> **Selected extract**
━━━━━━

The graphics are improved over the original game and its expansion. Most things are rendered in 3D which helps when the camera zooms in and out, and they added a few lighting effects for fire and the like, though the constant daytime does make it feel less of a dramatic leap from the original. The PC and Dreamcast versions have different times of day to choose from including night-time where street lamps and car headlight bounce off the environment and other clever stuff, but that’s the PS1’s technical limitation for you. Still an improvement though!
Sound is good too, more cartoony sound effects and such, and we have a good selection of radio stations this time, featuring a wide variety of music genres plus some GTA classic crazy DJs thrown in. Admittedly nothing played is as memorable as the soundtracks of GTA games to come (or GTA London, for that matter) but it’s still varied and impressively large for a PS1 disc.
This is the closest we get to a cutscene in the game!

━━━━━━

> **Provided material**

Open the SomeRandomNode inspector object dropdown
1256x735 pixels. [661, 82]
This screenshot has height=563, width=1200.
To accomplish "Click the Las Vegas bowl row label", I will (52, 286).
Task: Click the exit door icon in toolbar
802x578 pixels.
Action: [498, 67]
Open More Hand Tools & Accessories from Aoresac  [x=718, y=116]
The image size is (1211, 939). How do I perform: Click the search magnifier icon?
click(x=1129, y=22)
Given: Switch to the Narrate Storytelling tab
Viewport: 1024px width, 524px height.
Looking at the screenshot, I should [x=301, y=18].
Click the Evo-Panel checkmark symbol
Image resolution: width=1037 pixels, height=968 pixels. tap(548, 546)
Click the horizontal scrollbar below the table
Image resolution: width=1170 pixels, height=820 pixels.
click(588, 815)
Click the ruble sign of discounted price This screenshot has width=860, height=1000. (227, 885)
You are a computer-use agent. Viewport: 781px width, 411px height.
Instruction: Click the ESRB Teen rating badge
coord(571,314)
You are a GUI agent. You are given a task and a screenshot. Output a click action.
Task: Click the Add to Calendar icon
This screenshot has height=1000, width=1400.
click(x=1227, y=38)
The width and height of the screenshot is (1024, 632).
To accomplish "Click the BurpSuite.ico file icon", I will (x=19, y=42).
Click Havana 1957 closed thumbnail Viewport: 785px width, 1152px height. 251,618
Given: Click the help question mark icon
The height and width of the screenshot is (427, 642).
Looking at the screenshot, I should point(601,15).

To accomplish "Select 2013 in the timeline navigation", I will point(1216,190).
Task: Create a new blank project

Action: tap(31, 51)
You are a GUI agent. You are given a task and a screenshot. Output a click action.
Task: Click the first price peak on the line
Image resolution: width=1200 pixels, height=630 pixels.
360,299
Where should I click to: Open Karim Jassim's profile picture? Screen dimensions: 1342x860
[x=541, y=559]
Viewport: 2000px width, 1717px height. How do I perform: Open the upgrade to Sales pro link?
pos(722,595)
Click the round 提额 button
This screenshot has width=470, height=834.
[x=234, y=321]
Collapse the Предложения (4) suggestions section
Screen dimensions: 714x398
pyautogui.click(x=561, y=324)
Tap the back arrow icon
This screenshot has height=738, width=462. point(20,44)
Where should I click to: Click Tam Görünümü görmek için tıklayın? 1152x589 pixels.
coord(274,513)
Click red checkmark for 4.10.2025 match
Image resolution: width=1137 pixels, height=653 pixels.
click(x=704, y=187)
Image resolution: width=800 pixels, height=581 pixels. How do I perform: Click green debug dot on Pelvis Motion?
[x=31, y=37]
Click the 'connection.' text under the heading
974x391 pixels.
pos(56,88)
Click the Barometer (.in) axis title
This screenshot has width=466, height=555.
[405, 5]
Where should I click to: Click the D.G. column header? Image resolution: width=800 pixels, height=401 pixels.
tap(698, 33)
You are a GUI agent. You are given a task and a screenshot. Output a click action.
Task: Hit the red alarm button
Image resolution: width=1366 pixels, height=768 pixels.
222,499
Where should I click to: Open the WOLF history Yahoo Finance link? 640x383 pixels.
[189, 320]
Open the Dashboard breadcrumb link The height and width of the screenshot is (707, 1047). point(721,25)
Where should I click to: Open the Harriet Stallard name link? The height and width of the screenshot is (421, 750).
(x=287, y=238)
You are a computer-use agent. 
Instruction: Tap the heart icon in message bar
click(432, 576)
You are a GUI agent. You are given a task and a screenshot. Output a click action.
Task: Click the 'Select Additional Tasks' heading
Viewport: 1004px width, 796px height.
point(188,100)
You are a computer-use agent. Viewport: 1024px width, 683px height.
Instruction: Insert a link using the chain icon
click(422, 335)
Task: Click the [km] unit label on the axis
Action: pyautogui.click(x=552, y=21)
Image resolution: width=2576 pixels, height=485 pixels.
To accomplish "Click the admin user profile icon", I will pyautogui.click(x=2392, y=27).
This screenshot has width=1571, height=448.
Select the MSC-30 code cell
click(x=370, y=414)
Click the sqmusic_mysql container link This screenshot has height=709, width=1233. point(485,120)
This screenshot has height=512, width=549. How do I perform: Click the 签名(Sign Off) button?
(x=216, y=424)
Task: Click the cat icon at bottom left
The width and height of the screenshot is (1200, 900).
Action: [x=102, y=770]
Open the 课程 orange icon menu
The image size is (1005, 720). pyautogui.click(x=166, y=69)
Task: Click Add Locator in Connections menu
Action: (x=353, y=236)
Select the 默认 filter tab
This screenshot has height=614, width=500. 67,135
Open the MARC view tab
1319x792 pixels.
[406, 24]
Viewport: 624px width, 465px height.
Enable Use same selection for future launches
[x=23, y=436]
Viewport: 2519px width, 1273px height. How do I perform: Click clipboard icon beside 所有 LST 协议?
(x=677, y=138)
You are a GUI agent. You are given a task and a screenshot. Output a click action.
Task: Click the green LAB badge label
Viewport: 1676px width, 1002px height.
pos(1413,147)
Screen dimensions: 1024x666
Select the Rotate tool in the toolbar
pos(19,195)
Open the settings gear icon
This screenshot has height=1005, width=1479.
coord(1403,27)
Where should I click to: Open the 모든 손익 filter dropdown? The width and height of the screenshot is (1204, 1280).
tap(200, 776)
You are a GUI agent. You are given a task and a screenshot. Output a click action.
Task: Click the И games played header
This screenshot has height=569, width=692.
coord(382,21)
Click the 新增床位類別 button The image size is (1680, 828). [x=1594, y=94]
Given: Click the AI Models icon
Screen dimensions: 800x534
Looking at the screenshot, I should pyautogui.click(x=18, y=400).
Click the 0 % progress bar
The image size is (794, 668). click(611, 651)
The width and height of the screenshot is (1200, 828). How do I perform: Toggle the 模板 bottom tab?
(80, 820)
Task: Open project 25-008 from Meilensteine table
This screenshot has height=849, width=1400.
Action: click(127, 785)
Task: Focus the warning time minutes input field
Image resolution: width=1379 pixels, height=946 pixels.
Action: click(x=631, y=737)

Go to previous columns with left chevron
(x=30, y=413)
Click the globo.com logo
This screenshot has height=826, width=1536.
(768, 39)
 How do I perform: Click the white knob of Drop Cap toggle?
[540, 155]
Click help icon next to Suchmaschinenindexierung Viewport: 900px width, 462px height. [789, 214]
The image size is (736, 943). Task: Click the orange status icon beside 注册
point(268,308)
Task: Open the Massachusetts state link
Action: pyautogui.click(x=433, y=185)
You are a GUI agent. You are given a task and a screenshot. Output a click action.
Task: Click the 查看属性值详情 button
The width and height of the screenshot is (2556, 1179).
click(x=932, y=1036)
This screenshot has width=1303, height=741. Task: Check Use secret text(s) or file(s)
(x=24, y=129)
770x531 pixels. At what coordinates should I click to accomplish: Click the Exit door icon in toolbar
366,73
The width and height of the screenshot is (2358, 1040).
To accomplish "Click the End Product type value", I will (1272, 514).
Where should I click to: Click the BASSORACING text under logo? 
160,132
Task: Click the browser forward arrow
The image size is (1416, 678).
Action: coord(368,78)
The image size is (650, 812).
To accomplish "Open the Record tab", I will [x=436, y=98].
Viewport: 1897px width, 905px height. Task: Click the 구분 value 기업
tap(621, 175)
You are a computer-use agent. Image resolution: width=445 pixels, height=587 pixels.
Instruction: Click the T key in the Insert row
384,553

━━━━━━

> **Explore the material**
1/ In the game review, why does the PS1 version keep a constant daytime when the PC and Dreamcast versions let players pick other times of day?
2/ In the game review, write out the passage between "The graphics are" and "an improvement though!", inclusive, swapping "camera" for "view".
3/ Pick up the game review after its last sentence and write the next part.

> **List of answers**
1/ The reviewer attributes the constant daytime to the PS1's technical limitation. The PC and Dreamcast versions can offer several times of day, including night-time with street lamps and car headlights bouncing off the environment.

2/
The graphics are improved over the original game and its expansion. Most things are rendered in 3D which helps when the view zooms in and out, and they added a few lighting effects for fire and the like, though the constant daytime does make it feel less of a dramatic leap from the original. The PC and Dreamcast versions have different times of day to choose from including night-time where street lamps and car headlight bounce off the environment and other clever stuff, but that’s the PS1’s technical limitation for you. Still an improvement though!

3/
There isn’t much in the way of story this time, and you no choice in protagonist either. You play as Claude Speed (yes, the same name they reused for GTAIII’s protagonist) in Anywhere, USA “at some point in the near future” and you take missions from gangs in each area until you earn enough to move on. The only real constant in the story is the Zaibatsu corp. that you eventually take down or takeover, but beyond that it’s pretty much up to you which factions you favour, eventually killing the leader/s of other factions if you reach the last mission of certain gang’s mission trees.
I’ll also mention that the opening / only cutscene is a live action “mini-movie” filmed in New York that thanks to that doesn’t match the aesthetic of the actual game, but hey-ho, I’m sure it was fun to film…
Grrrrrand Theft- oh no, wait, Hiiiiiiit and Run! That’s the one.
I remember GTA2 not being on my radar at all because I was sort of “over-played” on the original and its London spin-off and from the few screenshots I saw it didn’t look much different. Then I heard some good things about the gangs and stuff so put it on my Christmas list and I eventually got really into it. Me and my friend would play for hours, not just the missions but messing around and pissing off gangs, just having a free roaming laugh on a GTA game, a.k.a. what they do best. It didn’t get as constantly played as the original GTA, but it was good for a while. Once I got my PS2 with GTAIII that was it for 2D GTA games, mind you… (beyond things like this blog, obviously…)
Firing rockets at cars for the sake of a Kill Frenzy challenge… It may be the future, but some things never change!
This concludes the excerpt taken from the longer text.